Alunos da Escola Lucille Fragoso de Albuquerque terão aulas no antigo Senai a partir da próxima semana
Interditada desde maio deste ano por apresentar risco de incêndio, a Escola Lucille Fragoso aguarda a conclusão do processo licitatório para a obra de reparo, orçada em aproximadamente R$ 320 mil.
Enquanto isso, o impasse em relação a realocação dos cerca de mais de 500 estudantes teve um novo capítulo nesta terça-feira (13), após uma reunião entre a comunidade escolar e a 7ª Coordenadoria Regional de Educação.
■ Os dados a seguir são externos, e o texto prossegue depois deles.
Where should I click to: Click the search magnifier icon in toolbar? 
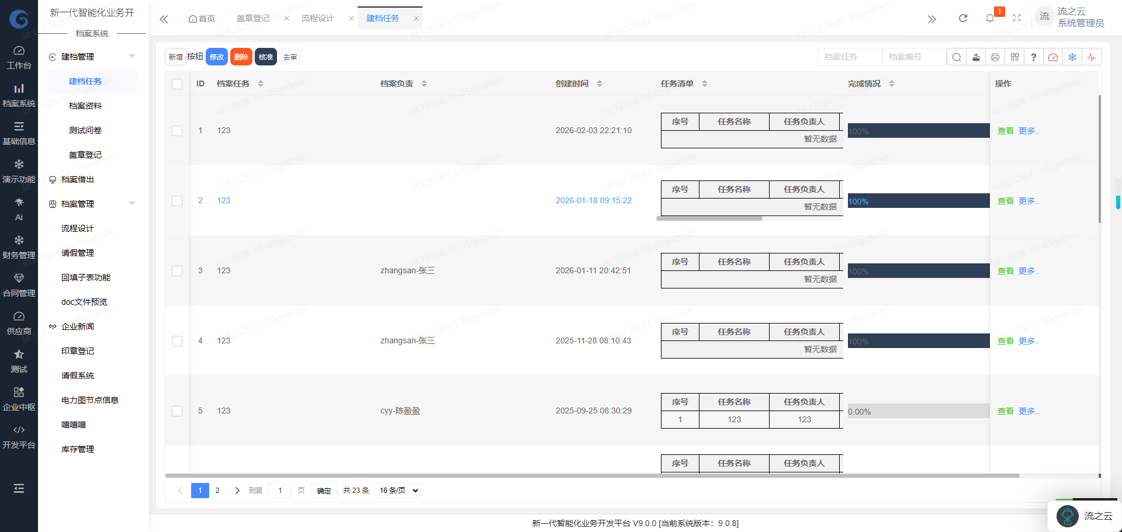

A partir da negativa em relação a proposta da Seduc de transferir os alunos temporariamente para o CIEP da Bom Jesus, local distante cerca de 40 minutos do educandário interditado, uma articulação dos pais e professores viabilizou a parceria com uma empresa privada para a elaboração do Plano de Prevenção Contra Incêndio (PPCI) para a ocupação do prédio do antigo Senai.
Na Uirapuru, a orientadora da Escola Lucille Fragoso, Maria Cristina Souza, explicou que houve o apoio do vereador Patric Cavalcanti (DEM) e por isso, nesta quinta-feira (15), a empresa que elaborou o PPCI apresentará o documento para a 7ªCRE, na intenção de direcionar os alunos já na próxima semana para o antigo Senai.
Maria garantiu que a Seduc aceitará o PPCI e que o documento será validado. No entanto, a orientadora reforçou que este procedimento é apenas um plano B e que a comunidade escolar vai lutar para ter aula no prédio original no ano letivo de 2020 e que não abrirá mão desta condição.